**Task description**
Reproduce, unchanged, the stretch of the listing below from the line containing "Given: Click the AIUI开放平台 logo" through the line containing "(x=83, y=495)".

**Material provided**
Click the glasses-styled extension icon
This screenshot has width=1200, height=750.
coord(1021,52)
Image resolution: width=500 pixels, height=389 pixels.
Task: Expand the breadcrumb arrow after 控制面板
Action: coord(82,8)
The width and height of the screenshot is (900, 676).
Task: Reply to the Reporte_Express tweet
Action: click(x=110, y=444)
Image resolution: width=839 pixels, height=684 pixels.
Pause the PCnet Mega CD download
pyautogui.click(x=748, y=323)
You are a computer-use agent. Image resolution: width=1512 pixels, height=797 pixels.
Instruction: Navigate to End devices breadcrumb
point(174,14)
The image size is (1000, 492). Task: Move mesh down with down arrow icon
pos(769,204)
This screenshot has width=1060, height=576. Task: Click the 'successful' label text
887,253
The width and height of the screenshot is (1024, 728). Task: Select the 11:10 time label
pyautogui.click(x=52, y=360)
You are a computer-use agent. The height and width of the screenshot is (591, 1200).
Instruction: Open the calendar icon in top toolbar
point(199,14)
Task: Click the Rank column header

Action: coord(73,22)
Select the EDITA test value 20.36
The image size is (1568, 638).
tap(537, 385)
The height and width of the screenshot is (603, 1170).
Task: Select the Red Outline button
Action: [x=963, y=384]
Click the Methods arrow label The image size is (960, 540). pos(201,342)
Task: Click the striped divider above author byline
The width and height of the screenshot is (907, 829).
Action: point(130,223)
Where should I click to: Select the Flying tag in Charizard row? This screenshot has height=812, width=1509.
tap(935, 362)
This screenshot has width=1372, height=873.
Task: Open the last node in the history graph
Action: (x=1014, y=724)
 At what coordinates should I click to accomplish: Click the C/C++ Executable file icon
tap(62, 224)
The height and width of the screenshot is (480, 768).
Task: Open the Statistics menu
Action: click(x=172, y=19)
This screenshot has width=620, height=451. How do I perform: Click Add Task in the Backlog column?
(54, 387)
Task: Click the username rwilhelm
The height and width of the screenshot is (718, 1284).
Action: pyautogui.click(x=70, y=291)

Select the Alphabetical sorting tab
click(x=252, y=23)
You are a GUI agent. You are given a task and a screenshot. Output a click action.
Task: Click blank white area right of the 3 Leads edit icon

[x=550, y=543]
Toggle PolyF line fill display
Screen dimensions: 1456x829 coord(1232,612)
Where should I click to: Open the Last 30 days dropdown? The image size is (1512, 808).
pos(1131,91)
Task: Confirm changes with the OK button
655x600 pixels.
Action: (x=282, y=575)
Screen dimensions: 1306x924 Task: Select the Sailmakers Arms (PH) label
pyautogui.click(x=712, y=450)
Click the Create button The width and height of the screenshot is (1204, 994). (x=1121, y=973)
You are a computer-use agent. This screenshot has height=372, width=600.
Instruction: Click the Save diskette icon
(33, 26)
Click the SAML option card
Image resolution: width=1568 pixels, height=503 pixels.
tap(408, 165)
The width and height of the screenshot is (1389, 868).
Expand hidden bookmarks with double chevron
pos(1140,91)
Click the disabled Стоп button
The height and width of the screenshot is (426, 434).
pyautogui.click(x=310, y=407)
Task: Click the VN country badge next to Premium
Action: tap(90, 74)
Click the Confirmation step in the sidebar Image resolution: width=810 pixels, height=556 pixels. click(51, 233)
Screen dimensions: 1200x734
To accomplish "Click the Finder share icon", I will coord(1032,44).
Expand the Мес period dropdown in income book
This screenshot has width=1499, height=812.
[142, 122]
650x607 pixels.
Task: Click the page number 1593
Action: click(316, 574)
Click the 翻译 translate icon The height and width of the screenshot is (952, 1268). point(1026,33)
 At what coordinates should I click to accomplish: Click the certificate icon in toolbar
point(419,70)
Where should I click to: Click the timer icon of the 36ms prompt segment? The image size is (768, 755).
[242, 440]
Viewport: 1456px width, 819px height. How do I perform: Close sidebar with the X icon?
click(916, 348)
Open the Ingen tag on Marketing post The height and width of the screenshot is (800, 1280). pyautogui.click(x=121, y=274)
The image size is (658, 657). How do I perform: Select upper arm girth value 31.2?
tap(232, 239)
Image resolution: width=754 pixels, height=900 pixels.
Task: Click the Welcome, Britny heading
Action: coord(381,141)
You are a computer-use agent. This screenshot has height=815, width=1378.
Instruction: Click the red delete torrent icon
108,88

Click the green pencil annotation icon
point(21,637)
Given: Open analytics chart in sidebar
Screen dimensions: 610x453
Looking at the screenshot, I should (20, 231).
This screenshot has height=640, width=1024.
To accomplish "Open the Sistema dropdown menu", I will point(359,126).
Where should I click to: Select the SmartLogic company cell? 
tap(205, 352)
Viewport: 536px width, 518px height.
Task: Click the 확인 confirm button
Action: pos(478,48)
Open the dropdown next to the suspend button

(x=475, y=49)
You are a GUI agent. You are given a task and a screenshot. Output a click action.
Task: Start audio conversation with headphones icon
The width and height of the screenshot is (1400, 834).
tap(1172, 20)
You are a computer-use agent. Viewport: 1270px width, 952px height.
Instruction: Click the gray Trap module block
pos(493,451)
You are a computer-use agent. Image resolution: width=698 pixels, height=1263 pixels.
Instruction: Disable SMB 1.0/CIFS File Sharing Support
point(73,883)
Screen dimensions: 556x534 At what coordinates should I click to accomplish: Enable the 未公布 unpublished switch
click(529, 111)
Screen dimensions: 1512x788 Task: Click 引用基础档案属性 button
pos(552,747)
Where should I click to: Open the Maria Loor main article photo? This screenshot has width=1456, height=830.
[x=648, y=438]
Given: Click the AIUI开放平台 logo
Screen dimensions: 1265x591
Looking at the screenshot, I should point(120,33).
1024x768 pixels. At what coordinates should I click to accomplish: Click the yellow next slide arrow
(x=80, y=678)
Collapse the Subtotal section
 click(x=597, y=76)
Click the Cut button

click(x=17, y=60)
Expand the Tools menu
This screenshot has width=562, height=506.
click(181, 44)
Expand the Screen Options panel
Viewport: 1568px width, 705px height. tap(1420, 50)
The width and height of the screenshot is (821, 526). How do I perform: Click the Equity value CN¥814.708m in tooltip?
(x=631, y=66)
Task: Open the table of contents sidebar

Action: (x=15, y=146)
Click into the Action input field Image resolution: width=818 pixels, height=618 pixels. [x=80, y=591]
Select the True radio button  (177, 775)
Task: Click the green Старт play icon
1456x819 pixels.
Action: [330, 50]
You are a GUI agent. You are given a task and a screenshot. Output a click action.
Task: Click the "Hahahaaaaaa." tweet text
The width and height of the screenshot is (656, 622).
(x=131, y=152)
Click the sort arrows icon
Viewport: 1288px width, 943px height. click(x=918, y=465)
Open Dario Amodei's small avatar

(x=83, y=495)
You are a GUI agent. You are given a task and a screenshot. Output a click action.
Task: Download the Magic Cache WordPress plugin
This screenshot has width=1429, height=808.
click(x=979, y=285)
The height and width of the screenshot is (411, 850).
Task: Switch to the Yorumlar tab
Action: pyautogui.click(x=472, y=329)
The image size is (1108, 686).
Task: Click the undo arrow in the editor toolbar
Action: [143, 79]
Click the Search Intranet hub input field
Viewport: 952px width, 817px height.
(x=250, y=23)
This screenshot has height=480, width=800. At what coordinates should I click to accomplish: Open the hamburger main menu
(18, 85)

**Response for this exercise**
Given: Click the AIUI开放平台 logo
Screen dimensions: 1265x591
Looking at the screenshot, I should point(120,33).
1024x768 pixels. At what coordinates should I click to accomplish: Click the yellow next slide arrow
(x=80, y=678)
Collapse the Subtotal section
 click(x=597, y=76)
Click the Cut button

click(x=17, y=60)
Expand the Tools menu
This screenshot has width=562, height=506.
click(181, 44)
Expand the Screen Options panel
Viewport: 1568px width, 705px height. tap(1420, 50)
The width and height of the screenshot is (821, 526). How do I perform: Click the Equity value CN¥814.708m in tooltip?
(x=631, y=66)
Task: Open the table of contents sidebar

Action: (x=15, y=146)
Click into the Action input field Image resolution: width=818 pixels, height=618 pixels. [x=80, y=591]
Select the True radio button  (177, 775)
Task: Click the green Старт play icon
1456x819 pixels.
Action: [330, 50]
You are a GUI agent. You are given a task and a screenshot. Output a click action.
Task: Click the "Hahahaaaaaa." tweet text
The width and height of the screenshot is (656, 622).
(x=131, y=152)
Click the sort arrows icon
Viewport: 1288px width, 943px height. click(x=918, y=465)
Open Dario Amodei's small avatar

(x=83, y=495)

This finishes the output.